*** Opening Supplied entries ***

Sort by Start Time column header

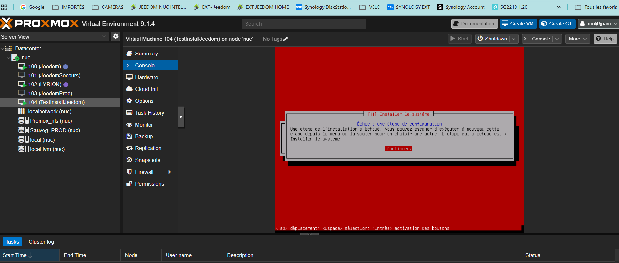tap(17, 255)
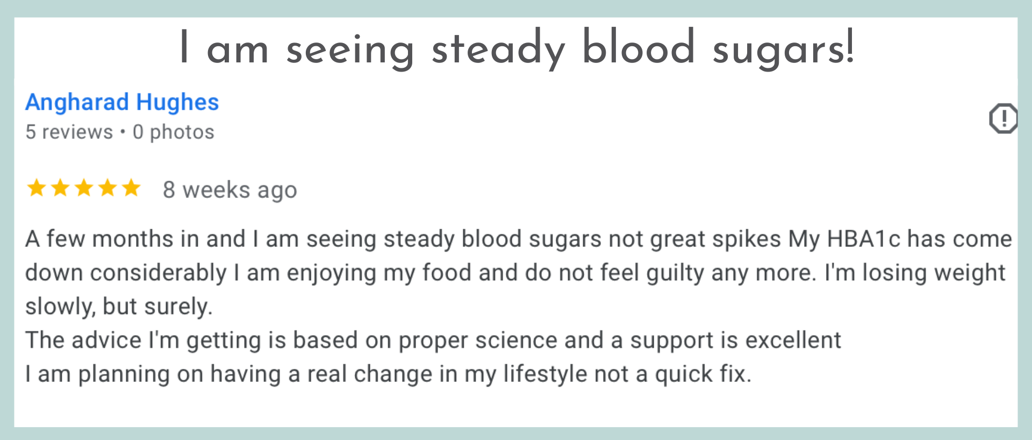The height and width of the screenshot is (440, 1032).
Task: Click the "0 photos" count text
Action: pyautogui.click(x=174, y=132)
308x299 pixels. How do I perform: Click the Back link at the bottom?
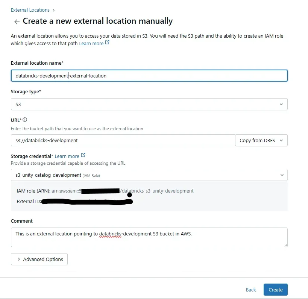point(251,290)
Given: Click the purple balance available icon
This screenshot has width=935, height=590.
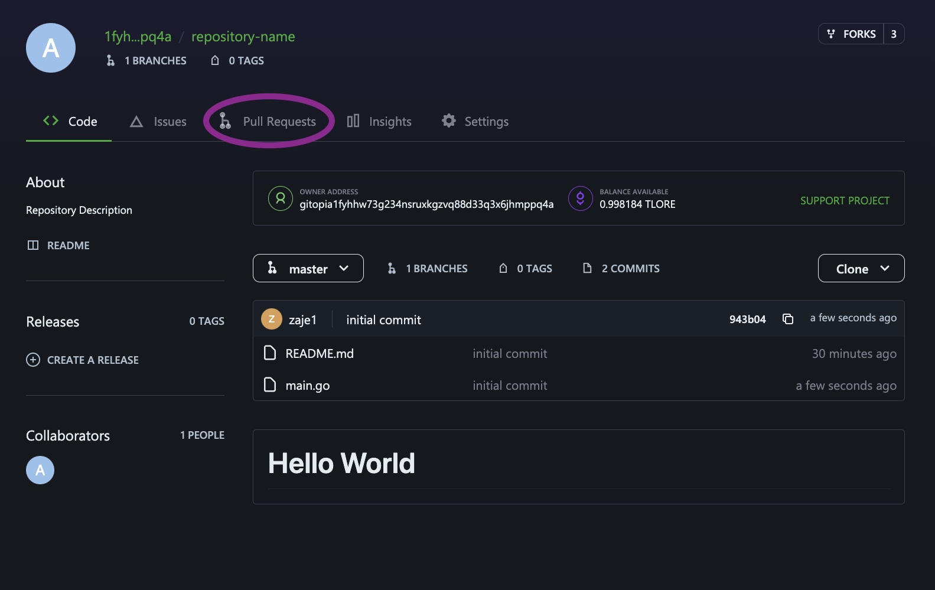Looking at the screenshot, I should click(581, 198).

*** Closing Supplied entries ***
*** Opening Supplied entries ***

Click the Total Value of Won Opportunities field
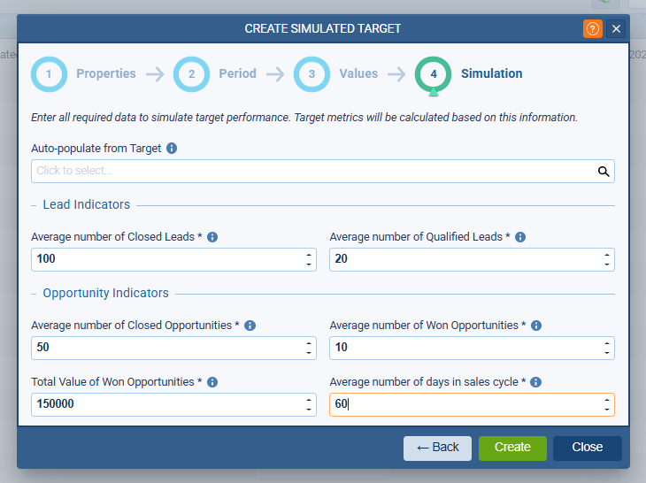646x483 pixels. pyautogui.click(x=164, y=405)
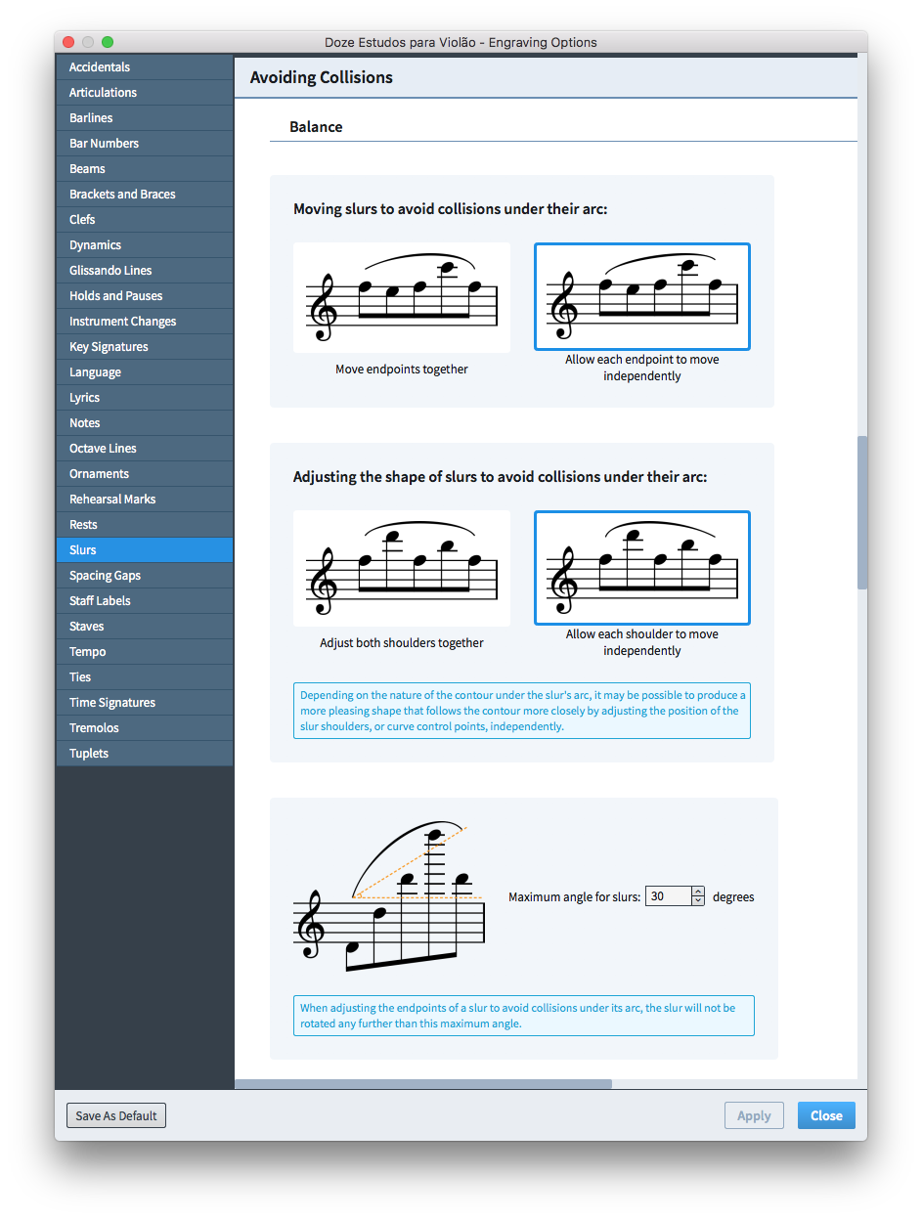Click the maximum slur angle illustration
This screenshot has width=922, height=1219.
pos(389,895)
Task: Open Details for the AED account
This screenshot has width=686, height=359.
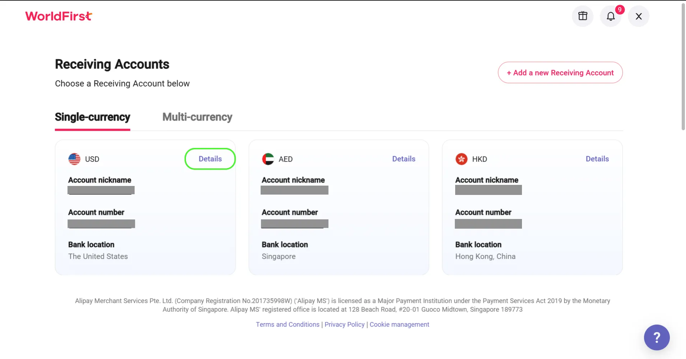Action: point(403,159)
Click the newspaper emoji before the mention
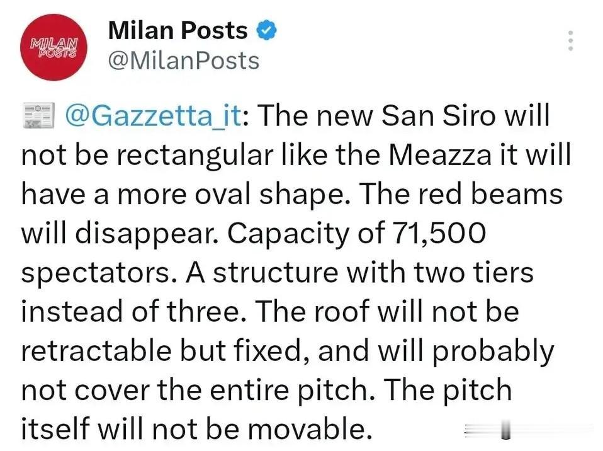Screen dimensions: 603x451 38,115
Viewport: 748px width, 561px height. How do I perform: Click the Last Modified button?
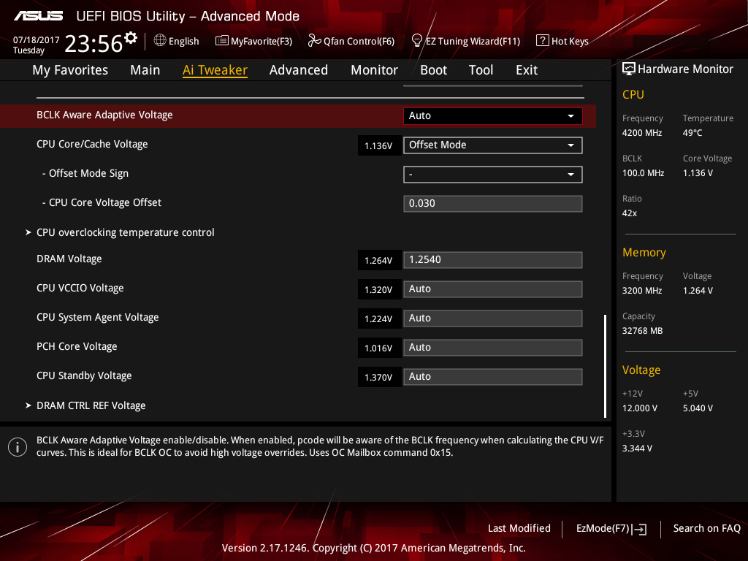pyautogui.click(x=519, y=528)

*** Closing Supplied entries ***
*** Opening Supplied entries ***

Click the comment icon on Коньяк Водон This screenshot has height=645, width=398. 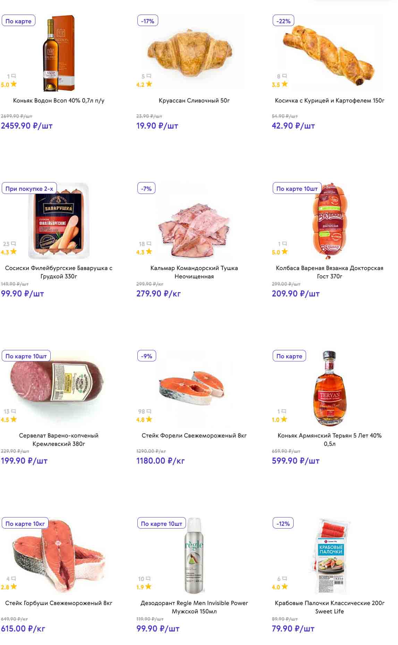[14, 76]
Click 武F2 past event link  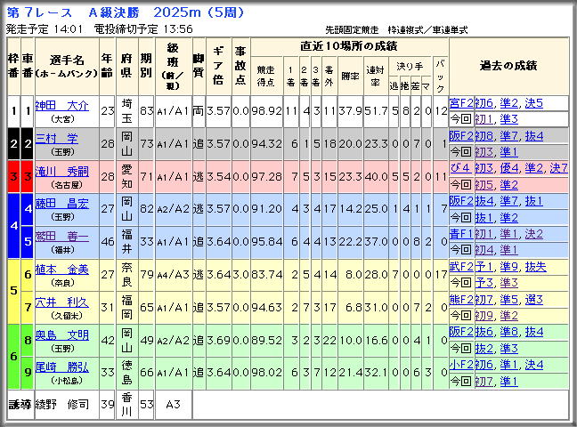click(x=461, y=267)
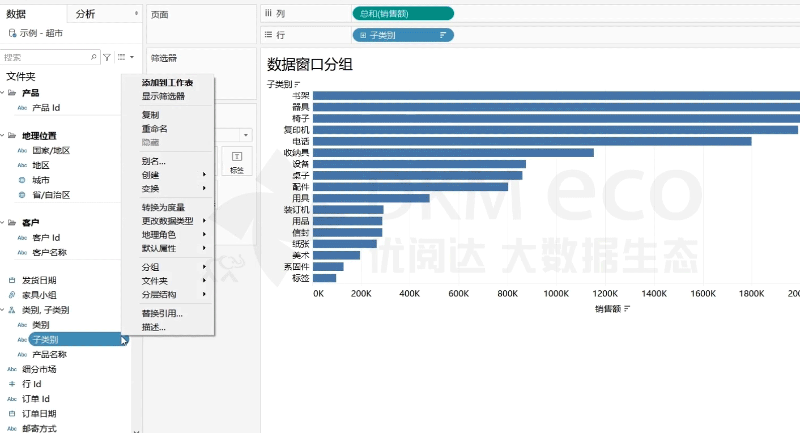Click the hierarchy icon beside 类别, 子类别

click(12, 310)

*** Closing Supplied entries ***

From the records above, copy exactly the lines starting at the one with "Sort by Start Time column header" and ending at the one with "Given: Click the", and no others. Pictures stay out.

Sort by Start Time column header

tap(17, 255)
The height and width of the screenshot is (440, 1032).
Task: Click the "0 photos" count text
Action: pyautogui.click(x=174, y=132)
308x299 pixels. How do I perform: Click the Back link at the bottom?
point(251,290)
Given: Click the purple balance available icon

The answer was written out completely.